Revisiting and improving upper bounds for identifying codes

TL;DR

This paper improves upper bounds for identifying codes in trees and bipartite graphs, introduces tight bounds for specific graph classes, and characterizes extremal structures, advancing understanding of code size limitations.

Contribution

It presents new upper bounds for identifying codes in trees and bipartite graphs, extending previous results and characterizing extremal graphs, some of which are tight bounds.

Findings

Upper bound of (n + ℓ)/2 for trees, tight for certain classes.

Upper bound of 2n/3 for twin-free bipartite graphs, with extremal examples characterized.
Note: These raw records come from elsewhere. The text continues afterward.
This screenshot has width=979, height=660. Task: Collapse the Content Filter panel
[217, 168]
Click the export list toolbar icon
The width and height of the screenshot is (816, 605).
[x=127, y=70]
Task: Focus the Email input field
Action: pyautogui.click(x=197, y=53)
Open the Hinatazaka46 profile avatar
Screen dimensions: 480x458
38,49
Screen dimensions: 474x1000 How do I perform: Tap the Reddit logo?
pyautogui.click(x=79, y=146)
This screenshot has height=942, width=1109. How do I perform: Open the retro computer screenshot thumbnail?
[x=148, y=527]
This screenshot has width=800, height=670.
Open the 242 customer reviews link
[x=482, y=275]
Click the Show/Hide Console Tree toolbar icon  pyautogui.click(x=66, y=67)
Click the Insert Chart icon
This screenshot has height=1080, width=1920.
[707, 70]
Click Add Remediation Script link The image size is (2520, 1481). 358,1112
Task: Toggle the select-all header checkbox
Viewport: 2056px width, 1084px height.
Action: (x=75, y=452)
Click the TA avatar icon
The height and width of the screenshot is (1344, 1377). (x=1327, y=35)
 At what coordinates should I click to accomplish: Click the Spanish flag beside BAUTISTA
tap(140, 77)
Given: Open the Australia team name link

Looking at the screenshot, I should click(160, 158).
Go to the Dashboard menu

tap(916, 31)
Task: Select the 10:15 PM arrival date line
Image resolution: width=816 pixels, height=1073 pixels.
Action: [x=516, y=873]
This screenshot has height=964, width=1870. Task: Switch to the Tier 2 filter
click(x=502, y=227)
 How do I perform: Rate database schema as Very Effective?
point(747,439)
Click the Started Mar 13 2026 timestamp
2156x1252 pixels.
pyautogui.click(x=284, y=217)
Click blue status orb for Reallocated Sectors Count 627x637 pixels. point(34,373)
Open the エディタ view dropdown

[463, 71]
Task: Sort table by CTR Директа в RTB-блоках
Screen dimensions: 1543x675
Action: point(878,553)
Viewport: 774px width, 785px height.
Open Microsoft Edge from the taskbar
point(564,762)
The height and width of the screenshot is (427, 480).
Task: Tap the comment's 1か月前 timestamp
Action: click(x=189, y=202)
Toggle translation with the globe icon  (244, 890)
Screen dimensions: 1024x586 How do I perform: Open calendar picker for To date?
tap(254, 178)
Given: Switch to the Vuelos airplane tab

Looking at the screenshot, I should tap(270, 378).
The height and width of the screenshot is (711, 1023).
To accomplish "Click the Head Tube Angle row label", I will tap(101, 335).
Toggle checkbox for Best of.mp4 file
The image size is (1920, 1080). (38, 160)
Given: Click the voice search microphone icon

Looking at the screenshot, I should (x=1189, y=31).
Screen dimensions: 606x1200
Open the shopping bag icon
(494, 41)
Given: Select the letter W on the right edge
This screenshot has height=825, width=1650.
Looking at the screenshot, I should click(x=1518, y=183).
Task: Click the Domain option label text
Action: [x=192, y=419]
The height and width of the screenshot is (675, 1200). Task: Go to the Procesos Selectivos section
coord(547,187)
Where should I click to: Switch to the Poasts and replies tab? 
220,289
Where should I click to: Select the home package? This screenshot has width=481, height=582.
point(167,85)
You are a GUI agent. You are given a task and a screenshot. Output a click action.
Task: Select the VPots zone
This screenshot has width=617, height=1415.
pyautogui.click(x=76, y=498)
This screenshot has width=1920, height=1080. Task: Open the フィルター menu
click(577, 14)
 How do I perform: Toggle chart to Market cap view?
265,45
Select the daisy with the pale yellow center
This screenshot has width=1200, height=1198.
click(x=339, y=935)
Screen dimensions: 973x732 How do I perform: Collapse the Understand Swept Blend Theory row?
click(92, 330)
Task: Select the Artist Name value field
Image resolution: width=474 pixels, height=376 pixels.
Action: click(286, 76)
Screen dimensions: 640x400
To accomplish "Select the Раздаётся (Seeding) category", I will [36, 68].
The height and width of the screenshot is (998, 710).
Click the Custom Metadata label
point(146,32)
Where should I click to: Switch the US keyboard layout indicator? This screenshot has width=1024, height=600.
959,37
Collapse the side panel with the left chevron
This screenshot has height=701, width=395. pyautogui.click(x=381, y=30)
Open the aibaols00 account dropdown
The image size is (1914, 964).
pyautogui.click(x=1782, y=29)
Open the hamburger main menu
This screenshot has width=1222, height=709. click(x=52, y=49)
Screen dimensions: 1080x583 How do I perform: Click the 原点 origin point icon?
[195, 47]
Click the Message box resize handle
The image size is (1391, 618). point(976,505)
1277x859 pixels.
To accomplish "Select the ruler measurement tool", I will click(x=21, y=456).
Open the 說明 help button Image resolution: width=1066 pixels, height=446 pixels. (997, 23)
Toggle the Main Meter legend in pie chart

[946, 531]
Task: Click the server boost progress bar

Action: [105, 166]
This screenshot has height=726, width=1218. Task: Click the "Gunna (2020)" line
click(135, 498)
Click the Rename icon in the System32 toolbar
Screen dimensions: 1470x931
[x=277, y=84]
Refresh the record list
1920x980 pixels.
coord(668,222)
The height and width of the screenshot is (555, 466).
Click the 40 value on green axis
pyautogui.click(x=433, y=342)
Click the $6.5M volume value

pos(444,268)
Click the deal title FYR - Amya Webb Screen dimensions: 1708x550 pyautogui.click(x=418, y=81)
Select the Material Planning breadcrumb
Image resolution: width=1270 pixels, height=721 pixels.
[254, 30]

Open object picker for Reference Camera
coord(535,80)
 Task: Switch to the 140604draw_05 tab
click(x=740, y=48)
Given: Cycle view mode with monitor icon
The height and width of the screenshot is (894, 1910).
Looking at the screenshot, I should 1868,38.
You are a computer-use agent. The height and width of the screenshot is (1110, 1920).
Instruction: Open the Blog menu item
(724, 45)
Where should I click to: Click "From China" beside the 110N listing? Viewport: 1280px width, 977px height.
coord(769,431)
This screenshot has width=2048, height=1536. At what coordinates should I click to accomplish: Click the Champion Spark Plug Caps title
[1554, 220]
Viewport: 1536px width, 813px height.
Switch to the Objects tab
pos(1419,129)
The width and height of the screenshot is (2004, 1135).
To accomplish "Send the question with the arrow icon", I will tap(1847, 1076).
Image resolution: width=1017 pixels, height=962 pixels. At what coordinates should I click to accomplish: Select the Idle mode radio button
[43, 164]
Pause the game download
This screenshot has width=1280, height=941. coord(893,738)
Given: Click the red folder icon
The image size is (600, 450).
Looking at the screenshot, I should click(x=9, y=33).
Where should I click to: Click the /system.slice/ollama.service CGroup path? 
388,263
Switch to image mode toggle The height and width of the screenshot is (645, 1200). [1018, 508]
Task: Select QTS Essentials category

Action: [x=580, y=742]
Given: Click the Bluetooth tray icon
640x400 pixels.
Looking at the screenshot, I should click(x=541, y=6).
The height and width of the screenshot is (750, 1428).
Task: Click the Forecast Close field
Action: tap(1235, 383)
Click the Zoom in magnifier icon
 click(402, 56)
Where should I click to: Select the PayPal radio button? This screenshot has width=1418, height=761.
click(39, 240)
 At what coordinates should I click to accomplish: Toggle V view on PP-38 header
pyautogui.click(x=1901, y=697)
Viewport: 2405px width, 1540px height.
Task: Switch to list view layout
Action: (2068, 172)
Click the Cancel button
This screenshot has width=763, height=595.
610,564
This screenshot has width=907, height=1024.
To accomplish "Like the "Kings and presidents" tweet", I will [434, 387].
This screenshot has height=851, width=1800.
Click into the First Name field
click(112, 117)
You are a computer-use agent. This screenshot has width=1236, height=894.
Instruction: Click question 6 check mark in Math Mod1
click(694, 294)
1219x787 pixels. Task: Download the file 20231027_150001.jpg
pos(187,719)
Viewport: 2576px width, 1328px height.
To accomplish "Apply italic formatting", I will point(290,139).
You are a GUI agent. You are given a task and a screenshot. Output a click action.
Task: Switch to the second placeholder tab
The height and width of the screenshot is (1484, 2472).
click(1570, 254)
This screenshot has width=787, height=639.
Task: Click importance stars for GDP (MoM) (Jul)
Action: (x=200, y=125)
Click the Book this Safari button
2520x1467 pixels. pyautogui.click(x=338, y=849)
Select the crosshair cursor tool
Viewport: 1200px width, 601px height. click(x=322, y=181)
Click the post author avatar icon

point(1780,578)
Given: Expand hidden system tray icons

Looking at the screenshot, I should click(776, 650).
Generalized upper bound of (5n + 2ℓ)/7 for graphs with girth ≥ 5, tight for C7 and stars.

Abstract

An identifying code $C$ of a graph $G$ is a dominating set of $G$ such that any two distinct vertices of $G$ have distinct closed neighbourhoods within $C$. These codes have been widely studied for over two decades. We give an improvement over all the best known upper bounds, some of which have stood for over 20 years, for identifying codes in trees, proving the upper bound of $(n+\ell)/2$, where $n$ is the order and $\ell$ is the number of leaves (pendant vertices) of the graph. In addition to being an improvement in size, the new upper bound is also an improvement in generality, as it actually holds for bipartite graphs having no twins (pairs of vertices with the same closed or open neighbourhood) of degree 2 or greater. We also show that the bound is tight for an infinite class of graphs and that there are several structurally different families of trees attaining the bound. We then use our bound to derive a tight upper bound of $2n/3$ for twin-free bipartite graphs of order $n$, and characterize the extremal examples, as $2$-corona graphs of bipartite graphs. This is best possible, as there exist twin-free graphs, and trees with twins, that need $n-1$ vertices in any of their identifying codes. We also generalize the existing upper bound of $5n/7$ for graphs of order $n$ and girth at least 5 when there are no leaves, to the upper bound $\frac{5n+2\ell}{7}$ when leaves are allowed. This is tight for the $7$-cycle $C_7$ and for all stars.